We first learned of the existence of Stobs Camp as a result of the Study Weekend held in Hawick in 2016. We had lived for a number of years in Germany and Switzerland, developing an interest in German language and culture, and we followed up this interest by formal study after returning to the UK. This study led us to translate the memoirs of a soldier from Alsace in the First World War 1, published in 2014. We were very pleased when we were given the opportunity to take an active part in the Stobs Camp Project tasked with translating a number of the military editions. Once we became involved with the project we discovered that other archives had copies of the civilian editions as well, and we were able to build up a complete set of thirty nine editions. The only gap in our collection is the one edition which was not printed because it was censored. At a meeting to launch the Internment Research Centre in Hawick in December 2018 we provided it with a set of all the translations which had been completed by then – twenty of the thirty nine. It has since been agreed that it would be sensible to make the newspapers and their translations available on the internet, and this website is the result. The task of translation is now complete and the files can also be downloaded to facilitate searching.
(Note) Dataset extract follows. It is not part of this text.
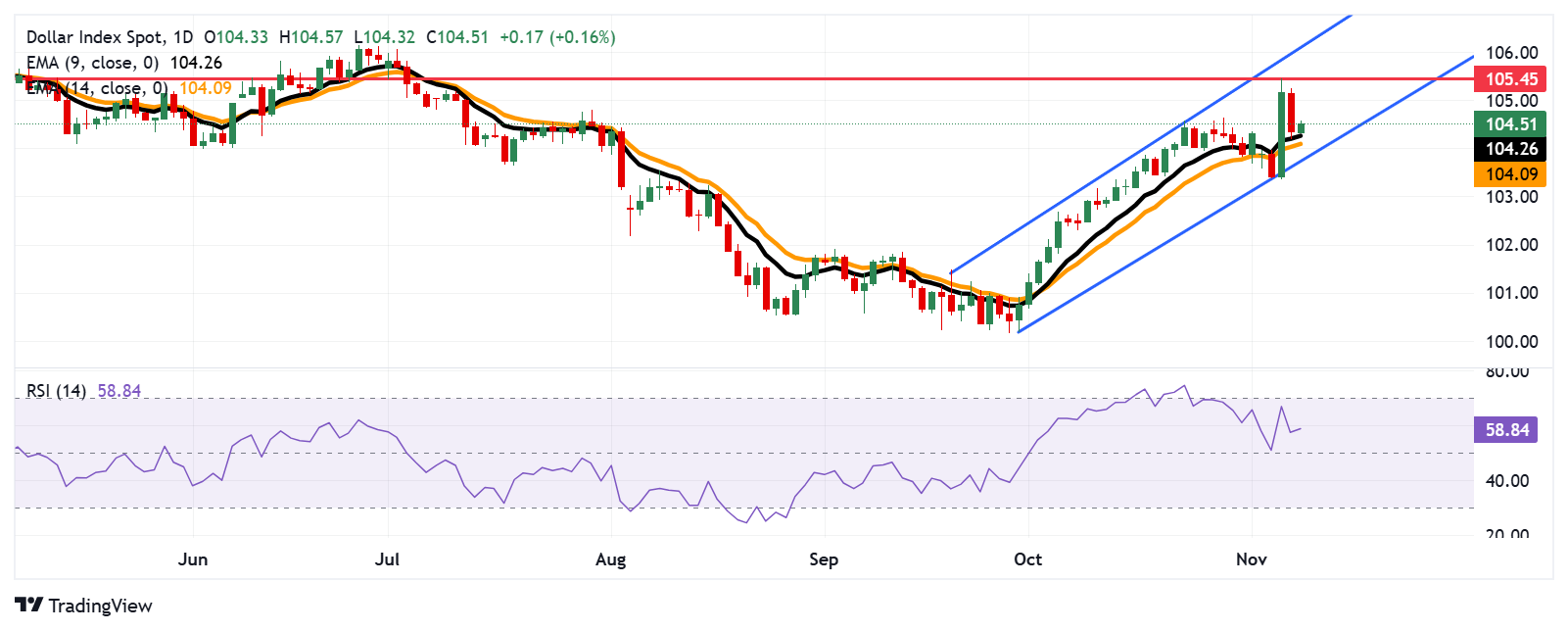Viewport: 1568px width, 631px height.
Task: Click the orange 104.09 EMA price tag
Action: click(1510, 174)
As already mentioned, the translation of the Stobsiade was part of a larger AHRC-funded project on internment camps in the British Empire during the First World War, led by Professor Stefan Manz of Aston University and Professor Anne Schwan of Napier University in Edinburgh. We are naturally grateful for their past and ongoing support, help and encouragement as indeed we are to our colleagues on the Stobs Project.We would also like to thank Mr Karl-Heinz Wüstner for communicating with us about Karl Karle's diary, and Mrs Doris Schmitz, Karl Karle's daughter for giving us permission to publish it here. Mr Wüstner also kindly assisted us in preparing the German-language feature of the website. We are grateful to the Europeana website for permitting their material to be reused.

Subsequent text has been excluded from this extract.